The above image is reproduced from the book Ukrainian Catholics in America: A History, 2nd Edition, written by Bohdan P. Procko, PhD. and edited by Rev. Dr. Ivan Kaszczak; published in 2016. Below are short excerpts from the book’s introduction, explaining who Ruthenians are and why that identification was used for immigrants from Galicia, Austro-Hungary prior to WWI.
Immigration documents such as ship manifests and census records often listed immigrants from Putyatyntsi’s ethnicity as Ruthenian or Galician. This confuses the national origin of the immigrant. Bohdan Procko writes that “Today, the national name Ukrainian is used by the descendants of the immigrants from Galicia and Bukovina, while the names Rusyn or Ruthenian are preferred by those originating from Transcarpathia.”
“It was from the territories of present day Ukraine, under political control of Austria-Hungary, that the mass Ukrainian immigration to the United States began in the last quarter of the nineteenth century. Virtually all of those immigrants were Catholics of the Byzantine-Slavic rite in communion with Rome. The Byzantine rite is the name applied to the forms and laws developed by the Church of Constantinople (Byzantium).” “The particular discipline followed by the Ukrainians, and other Slavic groups, used Church Slavonic as their language of worship prior to the reforms of Vatican II – thus the term Byzantine-Slavic rite.”

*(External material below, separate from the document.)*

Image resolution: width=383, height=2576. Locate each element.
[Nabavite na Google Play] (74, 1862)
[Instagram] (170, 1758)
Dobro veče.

“The new immigrants were generally known as Ruthenians, a term the Medieval Latin sources usually applied to the western groups of the Eastern Slavs. The name is a Latinization of Slavic Rusyny (Rusini) which is derived from Kievan Rus. Since at least the end of the sixteenth century the term has been used by the Papacy as a common name for those peoples of the Byzantine rite who inhabited a region of Europe situated roughly between Lithuania in the North and the Carpathian mountains in the South.”
“With the rise of national consciousness in the latter part of the nineteenth and early twentieth centuries, the peoples of this region became generally known by national names, such as Ukrainians, Byelorussians, Rusyns, Carpatho-Russians, and Slovaks. The particular discipline of the Byzantine rite that these people followed continued, however, to be referred to Ruthenian.”
The document trail for immigrants from Putyatyntsi may say Ruthenian or Galician, but upon further investigation, one will find that these immigrants were proud Ukrainians. The language spoken at home was Ukrainian. The institutions, businesses and social connections established in Rochester, New York served to help other Ukrainians in the diaspora adjust and adapt to a new life in a new country.